2011/05/13

Bia e o mar (2)

Correu, pois, a menina à mãe que estava a fazer uma sopa de tomate para o almoço. Já fizera o refogado de tomate, cebola, alho. Já fritara o toucinho. Já lhe juntara água para fazer o caldo. Estava naquele momento a escalfar os ovos. A entrada repentina da Bia na cozinha, aos gritos, pedindo-lhe para ir à praia, posso ir, não posso?, posso?, deixe lá!, fê-la bater os ovos com mais força na borda do tacho, abriram-se duas gemas que se derramaram em fios. Acabou por ceder perante a insistência da filha. Apareceu-me à porta, muito encolhida, molengona, como costume, vestida de preto, a perguntar se a companhia da Bia não incomodava...

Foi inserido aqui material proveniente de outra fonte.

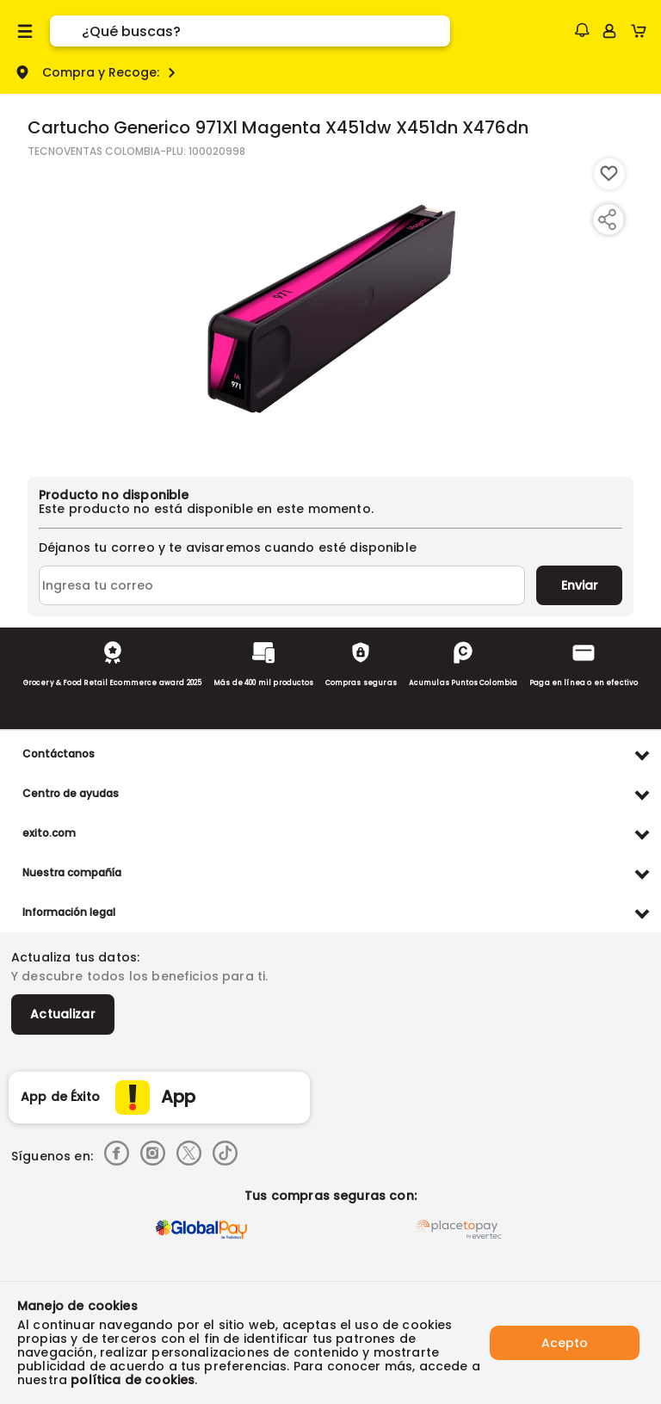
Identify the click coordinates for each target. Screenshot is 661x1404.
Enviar (579, 585)
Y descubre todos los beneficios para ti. (139, 976)
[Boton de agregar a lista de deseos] (609, 173)
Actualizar (63, 1014)
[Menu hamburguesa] (25, 31)
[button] (582, 30)
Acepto (564, 1342)
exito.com (49, 833)
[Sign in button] (609, 31)
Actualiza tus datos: (75, 957)
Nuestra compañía (71, 872)
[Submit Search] (66, 30)
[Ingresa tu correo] (282, 585)
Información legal (68, 912)
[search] (266, 30)
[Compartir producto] (606, 219)
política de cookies (133, 1380)
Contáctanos (58, 753)
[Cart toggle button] (642, 31)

Chegámos à praia devia ser quase quatro horas. É uma praia pequenina. O areal estende-se entre duas arribas. É uma praia de rochas, algas, de caranguejos pretos espojados ao sol, onde há sempre barcos de carga na linha do horizonte e se vê, ao longe, o casario de Sines e as chaminés da central eléctrica. Fica perto da rotunda onde a prostituta anã, na torreira do sol, aguarda a chegada dos velhos de boina que a levam para o pinhal e a deitam na caruma. Reparei que a Bia se deixou estar, durante muito tempo, a olhar o mar. Abeirei-me dela. Explicou, então, como se fosse a coisa mais natural do mundo, que era a primeira vez que estava perto do mar. Já o vira de passagem, da estrada, quando fora a um casamento a Vila Nova, mas nunca estivera assim tão pertinho. Perante a minha surpresa, tentou justificar. O meu pai trabalha na oficina a semana toda e, ao domingo, gosta de jogar às cartas no café. A minha mãe não gosta da praia. O egoísmo dos pais da Bia aborreceu-me. De que serve ter um filho e não lhe mostrar o mar? Ou a noite? A aldeia fica a vinte quilómetros da costa e a Bia, nos seus dez anos, nunca vira o mar. A mãe nunca largou o parapeito da janela, o pai nunca largou a oficina, o irmão nunca despiu a farda para a levarem a ver o mar. Olhei a Bia com admiração e uma pontinha de inveja porque, ao contrário de mim, terá memória do momento mágico em que tocou no mar. Ficou a tarde toda dentro de água e eu de vigia com medo de tanto afoitamento. Só saiu para comer a sandes de presunto que a mãe lhe mandou para o lanche. Comeu-a a fugir, a tiritar de frio. Depois, voltou a enfiar-se na água, como se o mar lhe pudesse fugir, como se fosse coisa passageira, um acidente na sua vida.

(a Bia gostou do mar e o mar, tenho a certeza, gostou muito da Bia.)